ASSIGNMENT:
Would you print, word for word, only the lines running from the line with "The height and width of the screenshot is (724, 1568)." to the last line of the entries, without the pictures?

(Stored data entries)
+++

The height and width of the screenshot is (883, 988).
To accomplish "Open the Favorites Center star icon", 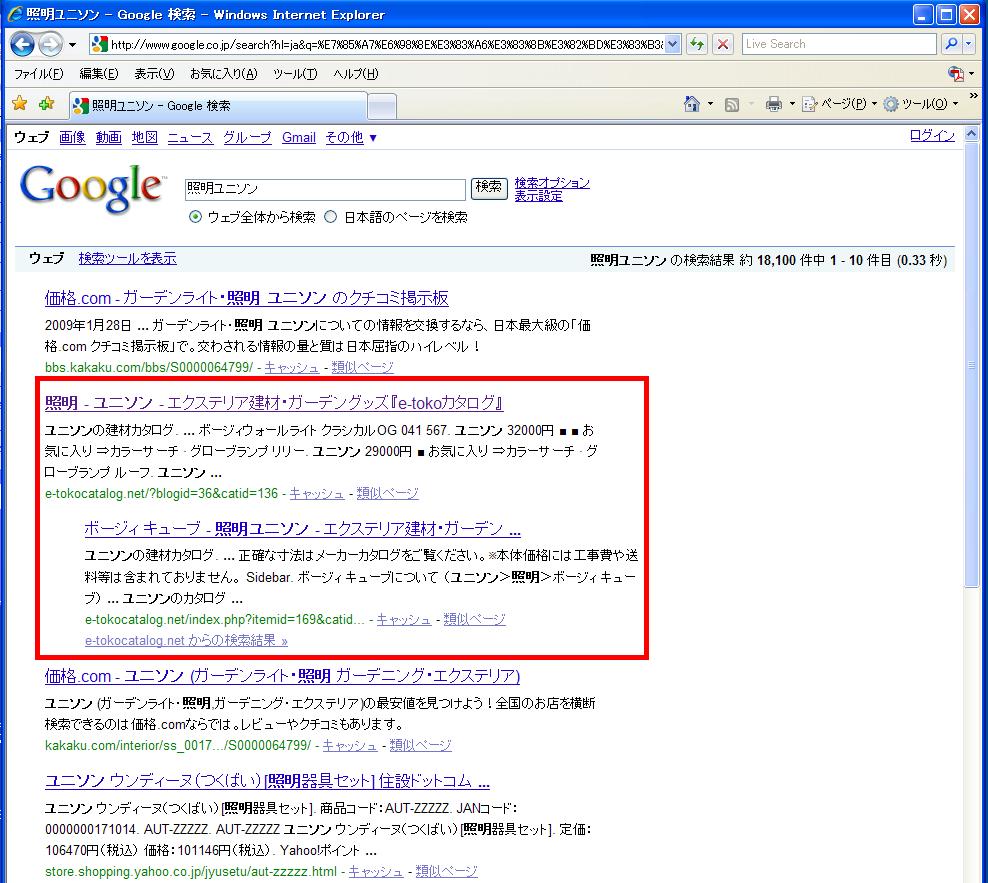I will (19, 104).
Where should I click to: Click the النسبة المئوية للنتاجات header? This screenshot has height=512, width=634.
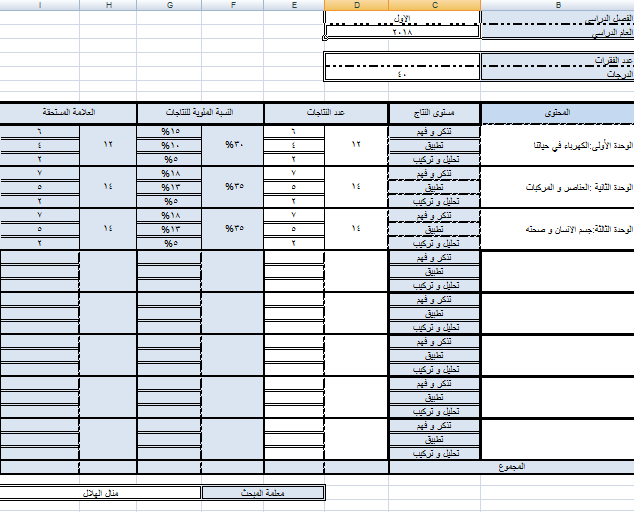[x=199, y=112]
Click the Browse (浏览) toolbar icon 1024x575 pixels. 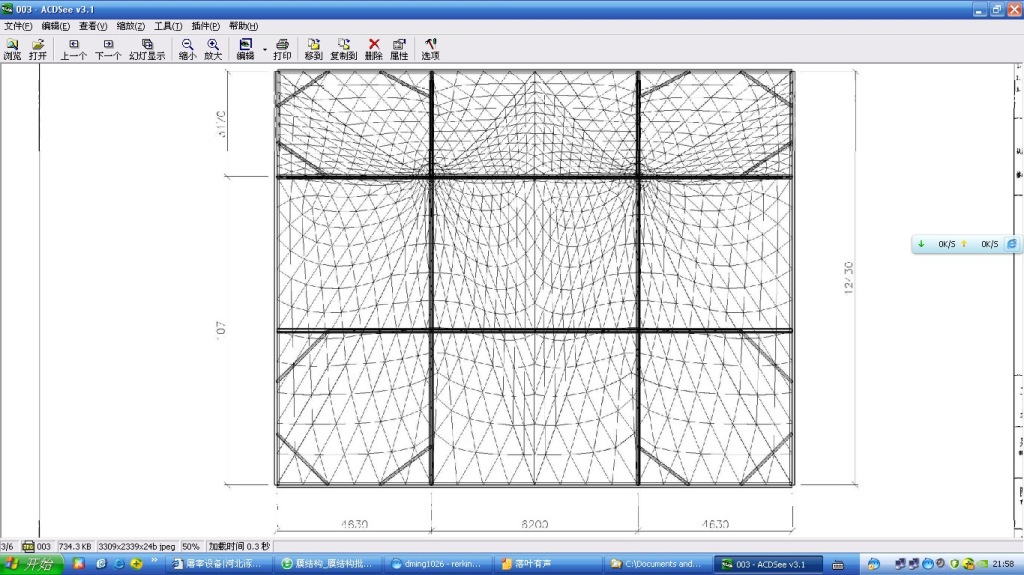click(x=12, y=49)
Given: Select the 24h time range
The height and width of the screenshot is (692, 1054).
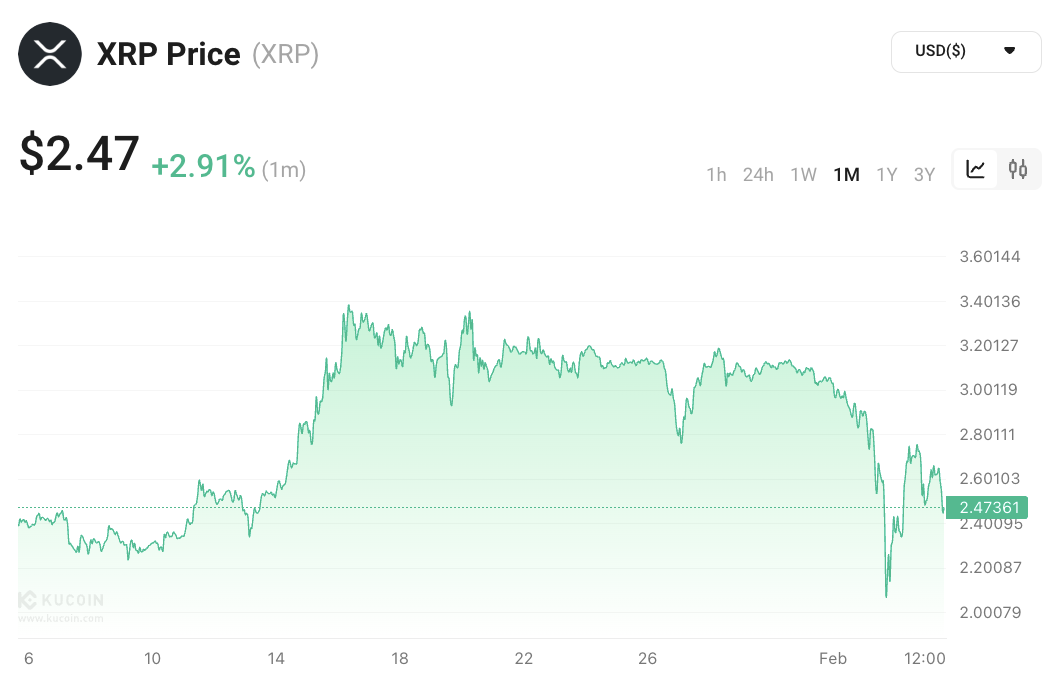Looking at the screenshot, I should tap(758, 175).
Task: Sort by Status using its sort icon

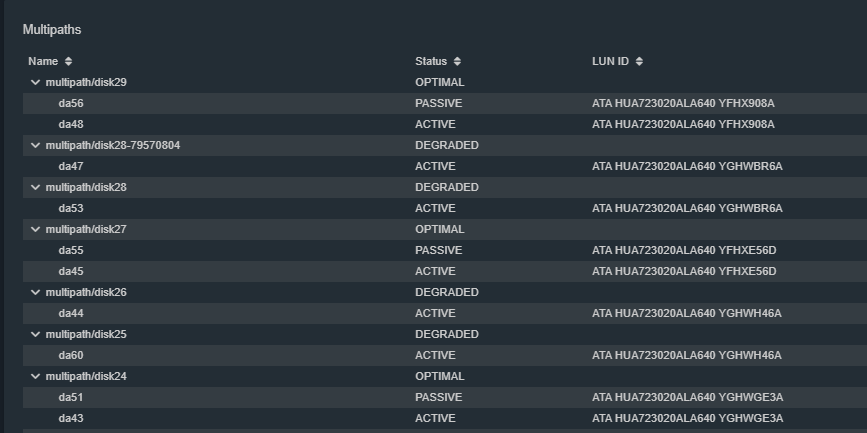Action: point(457,61)
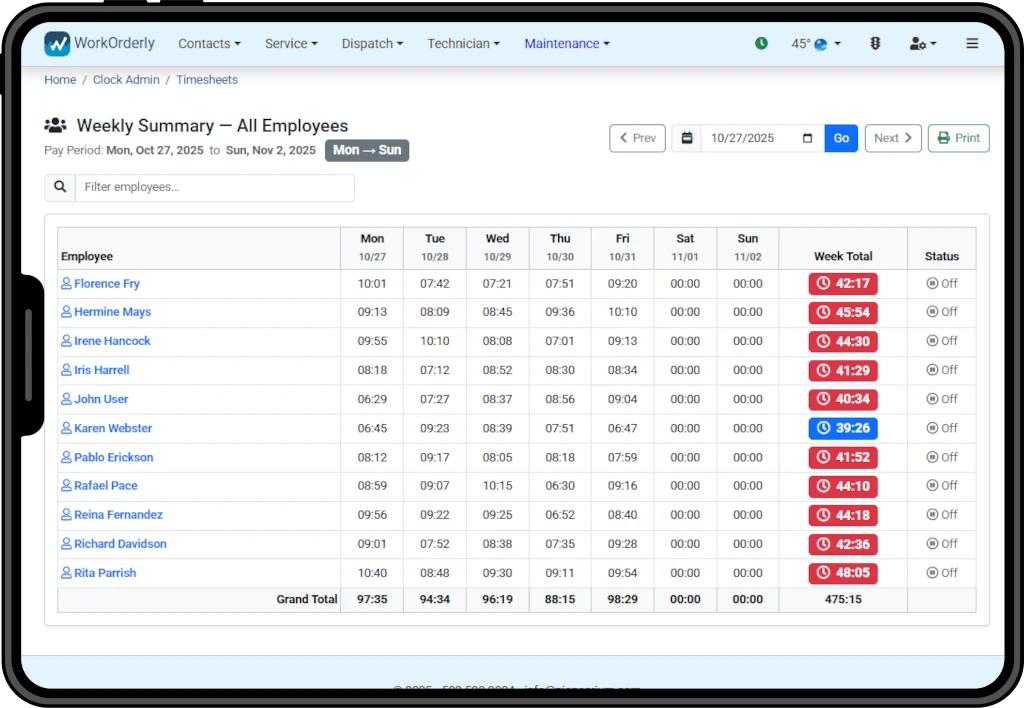
Task: Click John User's Off status indicator
Action: click(942, 399)
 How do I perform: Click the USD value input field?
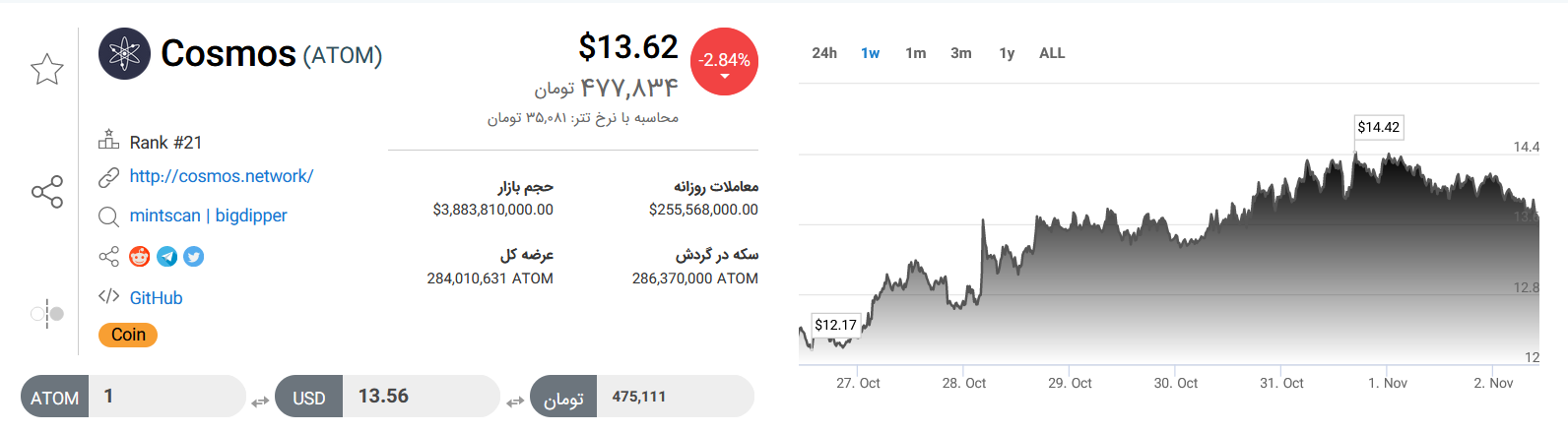(420, 397)
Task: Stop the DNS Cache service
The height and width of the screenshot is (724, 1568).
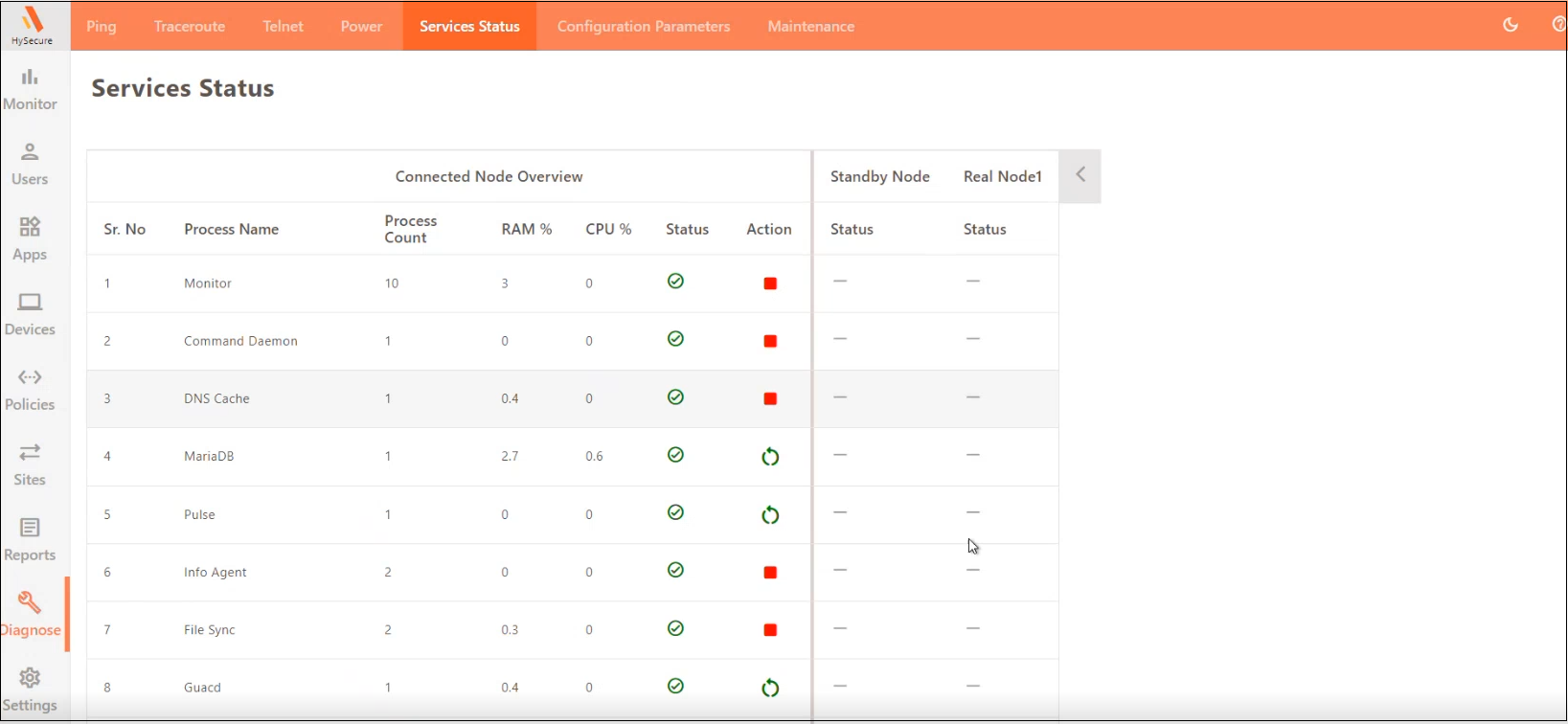Action: click(770, 398)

+++

RESPONSE TO THE TASK:
The height and width of the screenshot is (724, 1568).
Action: click(770, 398)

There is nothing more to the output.